Spiderman: Homecoming

Spider-Man has had a tumultuous decade, to say the least. Following the controversial 2007 release of director Sam Raimi’s Spider-Man 3 and a troubled development process for the fourth film, Sony Pictures rebooted the franchise with Marc Webb’s The Amazing Spider-Man in 2012. However, backstage controversy and the lukewarm reception to Amazing Spider-Man 2 led Sony to cancel the reboot and finally agree to allow Marvel Studios to include the character in its films. Originally a Marvel Comics character, Spider-Man’s arrival in the Marvel Cinematic Universe marks the superhero’s return to his roots, a long-awaited and momentous event celebrated by the film’s title: “Homecoming.”  

Marvel’s childlike glee at finally crafting a film iteration of its own intellectual property is evident in every frame of Homecoming, which sweeps its audience into a breezy action-comedy as giddy and bubbly as its young protagonist: Peter Parker, played with endearing energy by Tom Holland. But ultimately, Homecoming’s preoccupation with throwing a welcome party for the iconic web-slinger results in a great MCU but only decent Spider-Man film.

Homecoming is defined by its intimacy.
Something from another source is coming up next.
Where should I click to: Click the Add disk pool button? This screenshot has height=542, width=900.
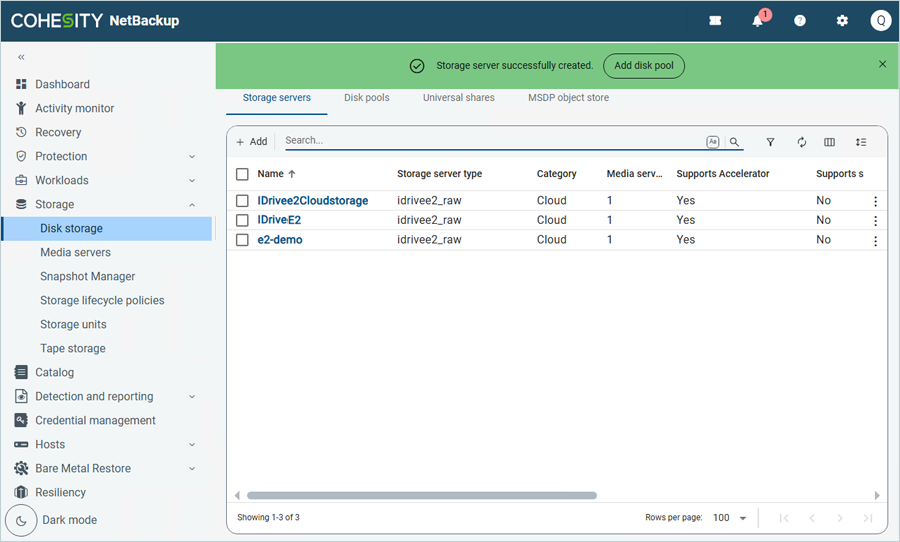643,66
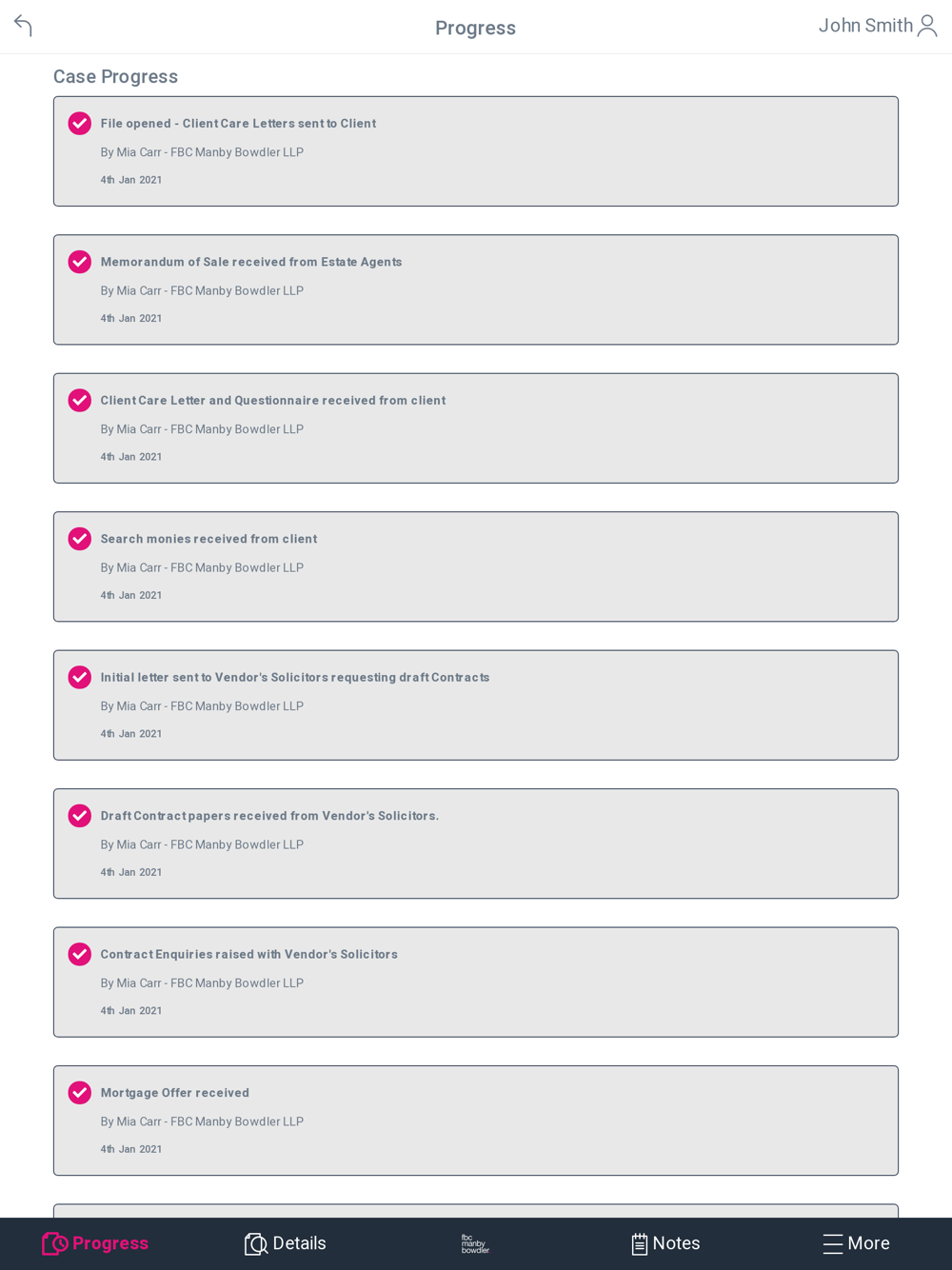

It tells a story that takes place at the margins of the Marvel Cinematic Universe, away from the epic power shows and massive world-ending threats of the Avengers films.  After getting a brief taste of Avengers glory in 2016’s Captain America: Civil War, where Tony Stark (Robert Downey Jr.) recruited him to help take down the rogue team of Steve Rogers (Chris Evan), Peter Parker finds himself back in New York relegated to the mundane tasks of stopping bike robbers and giving directions to old women. To prove to Tony and his “supervisor” Harold Hogan (Jon Favreau) that he is worthy of the Avengers, Peter recklessly involves himself in the illegal weapons sales of Adrian Toomes (Michael Keaton). As his clash with Vulture escalates, Peter struggles to pursue his crush Liz Allan (Laura Harrier), manage his blabber mouth friend Ned Leeds (Jacob Batalon), and keep his identity secret from his aunt May (Marisa Tomei).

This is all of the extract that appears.